* WHAT THE EXERCISE ASKS:
Rewrite the items from the line that has "Given: Switch to the Itens tab" through the line that has "This screenshot has width=1456, height=819.", replacing "Switch" with "Go" and leaving everything else unchanged.

* SUPPLIED MATERIAL:
((

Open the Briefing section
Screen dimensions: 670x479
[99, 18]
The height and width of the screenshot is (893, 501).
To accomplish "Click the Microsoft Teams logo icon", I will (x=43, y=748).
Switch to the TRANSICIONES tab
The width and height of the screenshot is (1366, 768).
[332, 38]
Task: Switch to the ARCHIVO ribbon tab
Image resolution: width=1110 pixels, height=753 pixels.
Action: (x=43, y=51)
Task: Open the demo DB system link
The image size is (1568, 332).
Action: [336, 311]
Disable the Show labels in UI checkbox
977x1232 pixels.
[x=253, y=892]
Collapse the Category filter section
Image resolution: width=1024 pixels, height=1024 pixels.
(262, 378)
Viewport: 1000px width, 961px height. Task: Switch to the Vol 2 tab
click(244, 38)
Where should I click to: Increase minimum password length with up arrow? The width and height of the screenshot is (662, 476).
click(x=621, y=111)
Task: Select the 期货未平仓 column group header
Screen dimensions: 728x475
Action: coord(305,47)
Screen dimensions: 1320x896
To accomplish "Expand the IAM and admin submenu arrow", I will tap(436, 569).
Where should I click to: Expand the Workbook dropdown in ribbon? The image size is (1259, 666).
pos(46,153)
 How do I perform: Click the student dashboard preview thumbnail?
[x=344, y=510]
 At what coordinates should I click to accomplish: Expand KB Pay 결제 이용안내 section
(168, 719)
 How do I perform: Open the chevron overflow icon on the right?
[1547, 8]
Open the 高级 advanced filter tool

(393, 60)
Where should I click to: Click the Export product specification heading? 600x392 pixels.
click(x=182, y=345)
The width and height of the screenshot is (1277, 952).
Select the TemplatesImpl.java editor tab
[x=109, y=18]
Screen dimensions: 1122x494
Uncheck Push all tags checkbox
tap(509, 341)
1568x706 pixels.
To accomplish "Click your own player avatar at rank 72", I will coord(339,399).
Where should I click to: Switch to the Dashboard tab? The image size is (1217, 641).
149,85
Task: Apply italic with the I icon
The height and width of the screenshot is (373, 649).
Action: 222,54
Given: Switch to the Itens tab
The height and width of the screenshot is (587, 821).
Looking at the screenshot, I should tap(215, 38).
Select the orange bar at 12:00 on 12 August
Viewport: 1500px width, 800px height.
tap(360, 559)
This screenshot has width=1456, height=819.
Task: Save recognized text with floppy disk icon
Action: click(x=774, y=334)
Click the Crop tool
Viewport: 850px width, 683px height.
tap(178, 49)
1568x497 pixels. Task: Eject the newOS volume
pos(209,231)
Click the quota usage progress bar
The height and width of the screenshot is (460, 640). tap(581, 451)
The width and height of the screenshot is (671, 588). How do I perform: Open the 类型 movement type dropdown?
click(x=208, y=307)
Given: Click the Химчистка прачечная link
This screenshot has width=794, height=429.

))

* THE ANSWER:
Given: Go to the Itens tab
The height and width of the screenshot is (587, 821).
Looking at the screenshot, I should tap(215, 38).
Select the orange bar at 12:00 on 12 August
Viewport: 1500px width, 800px height.
tap(360, 559)
This screenshot has width=1456, height=819.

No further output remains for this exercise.